[START Material to process]

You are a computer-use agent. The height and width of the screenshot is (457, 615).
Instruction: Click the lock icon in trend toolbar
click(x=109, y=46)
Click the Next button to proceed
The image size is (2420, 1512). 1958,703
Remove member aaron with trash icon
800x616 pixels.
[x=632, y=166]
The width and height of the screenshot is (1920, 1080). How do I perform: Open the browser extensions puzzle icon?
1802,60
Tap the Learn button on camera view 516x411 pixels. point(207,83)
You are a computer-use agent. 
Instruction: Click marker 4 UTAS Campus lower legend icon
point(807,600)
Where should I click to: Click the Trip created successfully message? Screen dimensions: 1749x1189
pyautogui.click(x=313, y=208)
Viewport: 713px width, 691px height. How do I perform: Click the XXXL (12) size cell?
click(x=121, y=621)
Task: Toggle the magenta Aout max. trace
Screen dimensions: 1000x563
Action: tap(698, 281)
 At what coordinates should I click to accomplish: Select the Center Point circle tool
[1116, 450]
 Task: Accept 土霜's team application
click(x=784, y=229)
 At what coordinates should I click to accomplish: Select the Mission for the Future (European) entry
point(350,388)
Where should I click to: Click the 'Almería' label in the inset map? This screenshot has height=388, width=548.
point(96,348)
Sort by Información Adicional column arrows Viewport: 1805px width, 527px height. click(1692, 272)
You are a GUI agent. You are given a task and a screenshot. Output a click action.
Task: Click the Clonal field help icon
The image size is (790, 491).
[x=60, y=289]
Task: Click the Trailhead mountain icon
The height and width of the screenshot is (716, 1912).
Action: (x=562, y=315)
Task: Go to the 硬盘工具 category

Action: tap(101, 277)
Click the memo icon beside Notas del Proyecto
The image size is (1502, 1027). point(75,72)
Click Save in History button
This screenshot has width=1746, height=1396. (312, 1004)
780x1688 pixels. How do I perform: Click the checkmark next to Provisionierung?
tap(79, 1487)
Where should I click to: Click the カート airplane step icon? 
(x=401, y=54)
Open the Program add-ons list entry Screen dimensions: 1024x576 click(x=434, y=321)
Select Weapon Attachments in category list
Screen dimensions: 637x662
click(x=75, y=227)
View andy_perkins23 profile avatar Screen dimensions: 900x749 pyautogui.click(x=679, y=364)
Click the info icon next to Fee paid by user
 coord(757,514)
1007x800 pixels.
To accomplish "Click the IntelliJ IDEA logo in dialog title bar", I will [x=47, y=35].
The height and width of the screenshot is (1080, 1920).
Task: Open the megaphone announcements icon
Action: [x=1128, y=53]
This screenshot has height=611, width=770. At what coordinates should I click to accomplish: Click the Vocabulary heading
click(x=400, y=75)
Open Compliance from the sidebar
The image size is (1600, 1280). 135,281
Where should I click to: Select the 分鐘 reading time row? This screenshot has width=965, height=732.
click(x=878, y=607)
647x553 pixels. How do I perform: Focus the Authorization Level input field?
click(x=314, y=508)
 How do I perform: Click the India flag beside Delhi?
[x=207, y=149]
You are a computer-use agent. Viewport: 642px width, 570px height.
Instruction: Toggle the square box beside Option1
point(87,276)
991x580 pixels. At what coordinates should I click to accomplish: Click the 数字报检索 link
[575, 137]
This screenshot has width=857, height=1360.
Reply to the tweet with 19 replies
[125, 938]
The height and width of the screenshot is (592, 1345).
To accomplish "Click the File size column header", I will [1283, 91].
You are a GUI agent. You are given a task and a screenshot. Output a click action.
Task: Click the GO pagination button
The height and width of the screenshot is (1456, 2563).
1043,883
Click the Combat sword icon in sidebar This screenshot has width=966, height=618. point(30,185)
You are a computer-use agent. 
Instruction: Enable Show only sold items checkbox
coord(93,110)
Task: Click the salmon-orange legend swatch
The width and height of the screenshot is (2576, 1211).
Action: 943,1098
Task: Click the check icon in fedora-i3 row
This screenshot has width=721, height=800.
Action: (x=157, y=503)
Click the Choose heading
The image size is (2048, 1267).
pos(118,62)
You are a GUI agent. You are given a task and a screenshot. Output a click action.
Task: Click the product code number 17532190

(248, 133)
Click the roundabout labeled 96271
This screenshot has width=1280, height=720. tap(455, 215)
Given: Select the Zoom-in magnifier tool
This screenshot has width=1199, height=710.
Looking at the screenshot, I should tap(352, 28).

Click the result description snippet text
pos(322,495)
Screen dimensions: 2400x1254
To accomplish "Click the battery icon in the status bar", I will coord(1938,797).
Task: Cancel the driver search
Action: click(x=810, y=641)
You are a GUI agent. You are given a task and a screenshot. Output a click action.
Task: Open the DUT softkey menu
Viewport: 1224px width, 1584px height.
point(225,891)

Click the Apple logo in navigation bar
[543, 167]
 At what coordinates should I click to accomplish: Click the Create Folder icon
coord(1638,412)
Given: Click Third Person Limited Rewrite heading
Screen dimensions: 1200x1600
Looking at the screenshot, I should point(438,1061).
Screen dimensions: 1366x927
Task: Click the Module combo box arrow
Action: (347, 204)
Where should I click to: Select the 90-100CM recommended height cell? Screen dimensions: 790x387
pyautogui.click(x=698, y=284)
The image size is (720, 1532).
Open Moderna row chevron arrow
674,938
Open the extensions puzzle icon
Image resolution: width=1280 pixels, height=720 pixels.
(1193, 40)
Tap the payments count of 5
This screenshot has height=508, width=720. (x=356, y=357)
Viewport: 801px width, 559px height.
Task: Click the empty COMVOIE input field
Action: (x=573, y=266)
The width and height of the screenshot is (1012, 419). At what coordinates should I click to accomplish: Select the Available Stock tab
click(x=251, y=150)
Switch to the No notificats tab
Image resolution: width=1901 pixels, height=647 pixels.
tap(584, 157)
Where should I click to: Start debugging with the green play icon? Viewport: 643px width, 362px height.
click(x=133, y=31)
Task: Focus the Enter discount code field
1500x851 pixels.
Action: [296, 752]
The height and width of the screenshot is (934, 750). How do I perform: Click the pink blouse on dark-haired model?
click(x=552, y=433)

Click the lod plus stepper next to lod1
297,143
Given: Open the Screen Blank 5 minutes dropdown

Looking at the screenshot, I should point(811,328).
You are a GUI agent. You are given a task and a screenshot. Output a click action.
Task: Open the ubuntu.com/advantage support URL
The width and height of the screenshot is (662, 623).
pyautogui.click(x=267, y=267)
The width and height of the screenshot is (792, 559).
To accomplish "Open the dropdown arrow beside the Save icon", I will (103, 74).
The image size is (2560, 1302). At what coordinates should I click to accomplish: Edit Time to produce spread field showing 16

[END Material to process]

## Exercise
Copy all of the records above line for line, with every character unchanged.

## Correct answer
You are a computer-use agent. The height and width of the screenshot is (457, 615).
Instruction: Click the lock icon in trend toolbar
click(x=109, y=46)
Click the Next button to proceed
The image size is (2420, 1512). 1958,703
Remove member aaron with trash icon
800x616 pixels.
[x=632, y=166]
The width and height of the screenshot is (1920, 1080). How do I perform: Open the browser extensions puzzle icon?
1802,60
Tap the Learn button on camera view 516x411 pixels. point(207,83)
You are a computer-use agent. 
Instruction: Click marker 4 UTAS Campus lower legend icon
point(807,600)
Where should I click to: Click the Trip created successfully message? Screen dimensions: 1749x1189
pyautogui.click(x=313, y=208)
Viewport: 713px width, 691px height. How do I perform: Click the XXXL (12) size cell?
click(x=121, y=621)
Task: Toggle the magenta Aout max. trace
Screen dimensions: 1000x563
Action: tap(698, 281)
 At what coordinates should I click to accomplish: Select the Center Point circle tool
[1116, 450]
 Task: Accept 土霜's team application
click(x=784, y=229)
 At what coordinates should I click to accomplish: Select the Mission for the Future (European) entry
point(350,388)
Where should I click to: Click the 'Almería' label in the inset map? This screenshot has height=388, width=548.
point(96,348)
Sort by Información Adicional column arrows Viewport: 1805px width, 527px height. click(1692, 272)
You are a GUI agent. You are given a task and a screenshot. Output a click action.
Task: Click the Clonal field help icon
The image size is (790, 491).
[x=60, y=289]
Task: Click the Trailhead mountain icon
The height and width of the screenshot is (716, 1912).
Action: (x=562, y=315)
Task: Go to the 硬盘工具 category

Action: tap(101, 277)
Click the memo icon beside Notas del Proyecto
The image size is (1502, 1027). point(75,72)
Click Save in History button
This screenshot has width=1746, height=1396. (312, 1004)
780x1688 pixels. How do I perform: Click the checkmark next to Provisionierung?
tap(79, 1487)
Where should I click to: Click the カート airplane step icon? 
(x=401, y=54)
Open the Program add-ons list entry Screen dimensions: 1024x576 click(x=434, y=321)
Select Weapon Attachments in category list
Screen dimensions: 637x662
click(x=75, y=227)
View andy_perkins23 profile avatar Screen dimensions: 900x749 pyautogui.click(x=679, y=364)
Click the info icon next to Fee paid by user
 coord(757,514)
1007x800 pixels.
To accomplish "Click the IntelliJ IDEA logo in dialog title bar", I will [x=47, y=35].
The height and width of the screenshot is (1080, 1920).
Task: Open the megaphone announcements icon
Action: [x=1128, y=53]
This screenshot has height=611, width=770. At what coordinates should I click to accomplish: Click the Vocabulary heading
click(x=400, y=75)
Open Compliance from the sidebar
The image size is (1600, 1280). 135,281
Where should I click to: Select the 分鐘 reading time row? This screenshot has width=965, height=732.
click(x=878, y=607)
647x553 pixels. How do I perform: Focus the Authorization Level input field?
click(x=314, y=508)
 How do I perform: Click the India flag beside Delhi?
[x=207, y=149]
You are a computer-use agent. Viewport: 642px width, 570px height.
Instruction: Toggle the square box beside Option1
point(87,276)
991x580 pixels. At what coordinates should I click to accomplish: Click the 数字报检索 link
[575, 137]
This screenshot has width=857, height=1360.
Reply to the tweet with 19 replies
[125, 938]
The height and width of the screenshot is (592, 1345).
To accomplish "Click the File size column header", I will [1283, 91].
You are a GUI agent. You are given a task and a screenshot. Output a click action.
Task: Click the GO pagination button
The height and width of the screenshot is (1456, 2563).
1043,883
Click the Combat sword icon in sidebar This screenshot has width=966, height=618. point(30,185)
You are a computer-use agent. 
Instruction: Enable Show only sold items checkbox
coord(93,110)
Task: Click the salmon-orange legend swatch
The width and height of the screenshot is (2576, 1211).
Action: 943,1098
Task: Click the check icon in fedora-i3 row
This screenshot has width=721, height=800.
Action: (x=157, y=503)
Click the Choose heading
The image size is (2048, 1267).
pos(118,62)
You are a GUI agent. You are given a task and a screenshot. Output a click action.
Task: Click the product code number 17532190

(248, 133)
Click the roundabout labeled 96271
This screenshot has width=1280, height=720. tap(455, 215)
Given: Select the Zoom-in magnifier tool
This screenshot has width=1199, height=710.
Looking at the screenshot, I should tap(352, 28).

Click the result description snippet text
pos(322,495)
Screen dimensions: 2400x1254
To accomplish "Click the battery icon in the status bar", I will coord(1938,797).
Task: Cancel the driver search
Action: click(x=810, y=641)
You are a GUI agent. You are given a task and a screenshot. Output a click action.
Task: Open the DUT softkey menu
Viewport: 1224px width, 1584px height.
point(225,891)

Click the Apple logo in navigation bar
[543, 167]
 At what coordinates should I click to accomplish: Click the Create Folder icon
coord(1638,412)
Given: Click Third Person Limited Rewrite heading
Screen dimensions: 1200x1600
Looking at the screenshot, I should point(438,1061).
Screen dimensions: 1366x927
Task: Click the Module combo box arrow
Action: (347, 204)
Where should I click to: Select the 90-100CM recommended height cell? Screen dimensions: 790x387
pyautogui.click(x=698, y=284)
The image size is (720, 1532).
Open Moderna row chevron arrow
674,938
Open the extensions puzzle icon
Image resolution: width=1280 pixels, height=720 pixels.
(1193, 40)
Tap the payments count of 5
This screenshot has height=508, width=720. (x=356, y=357)
Viewport: 801px width, 559px height.
Task: Click the empty COMVOIE input field
Action: (x=573, y=266)
The width and height of the screenshot is (1012, 419). At what coordinates should I click to accomplish: Select the Available Stock tab
click(x=251, y=150)
Switch to the No notificats tab
Image resolution: width=1901 pixels, height=647 pixels.
tap(584, 157)
Where should I click to: Start debugging with the green play icon? Viewport: 643px width, 362px height.
click(x=133, y=31)
Task: Focus the Enter discount code field
1500x851 pixels.
Action: [296, 752]
The height and width of the screenshot is (934, 750). How do I perform: Click the pink blouse on dark-haired model?
click(x=552, y=433)

Click the lod plus stepper next to lod1
297,143
Given: Open the Screen Blank 5 minutes dropdown

Looking at the screenshot, I should point(811,328).
You are a GUI agent. You are given a task and a screenshot. Output a click action.
Task: Open the ubuntu.com/advantage support URL
The width and height of the screenshot is (662, 623).
pyautogui.click(x=267, y=267)
The width and height of the screenshot is (792, 559).
To accomplish "Open the dropdown arrow beside the Save icon", I will (103, 74).
The image size is (2560, 1302). At what coordinates should I click to accomplish: Edit Time to produce spread field showing 16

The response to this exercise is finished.